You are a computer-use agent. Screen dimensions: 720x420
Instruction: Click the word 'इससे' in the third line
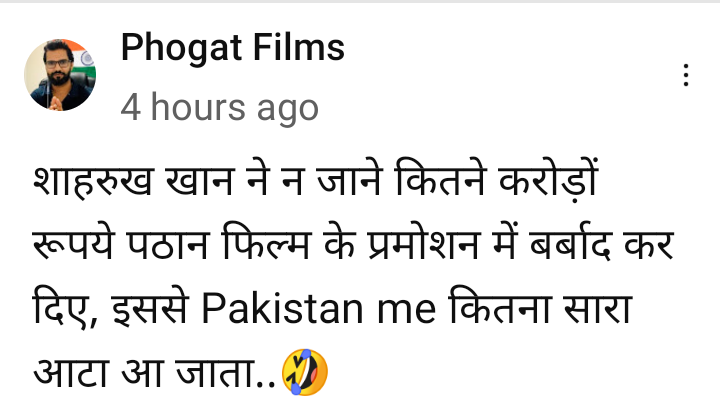pos(150,308)
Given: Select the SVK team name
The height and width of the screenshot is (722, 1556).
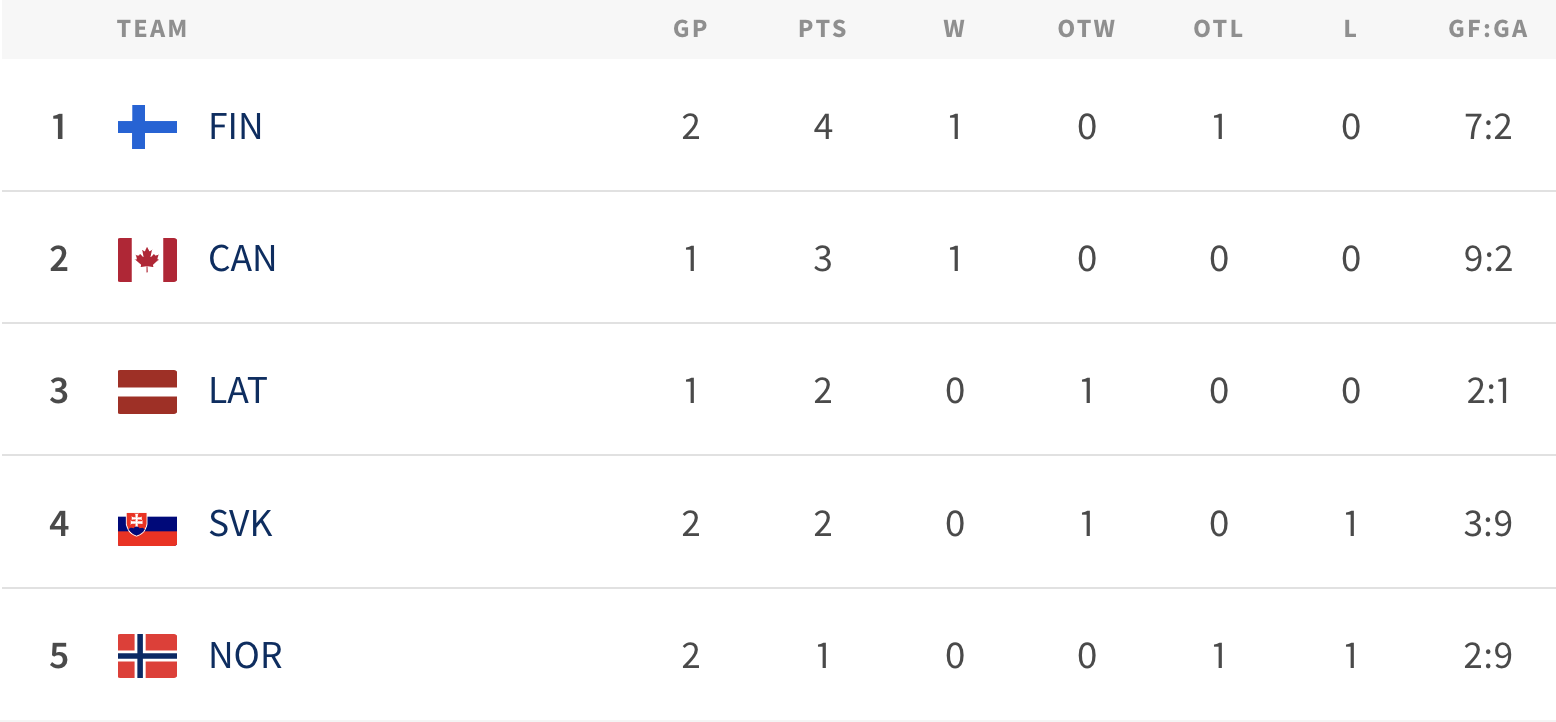Looking at the screenshot, I should (x=240, y=524).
-*-
### Exercise aim
What is needed is an exact copy of all the data, with no images in it.

### Answer space
You are a computer-use agent. Screen dimensions: 720x420
Instruction: Click the word 'इससे' in the third line
pos(150,308)
Given: Select the SVK team name
The height and width of the screenshot is (722, 1556).
Looking at the screenshot, I should (x=240, y=524).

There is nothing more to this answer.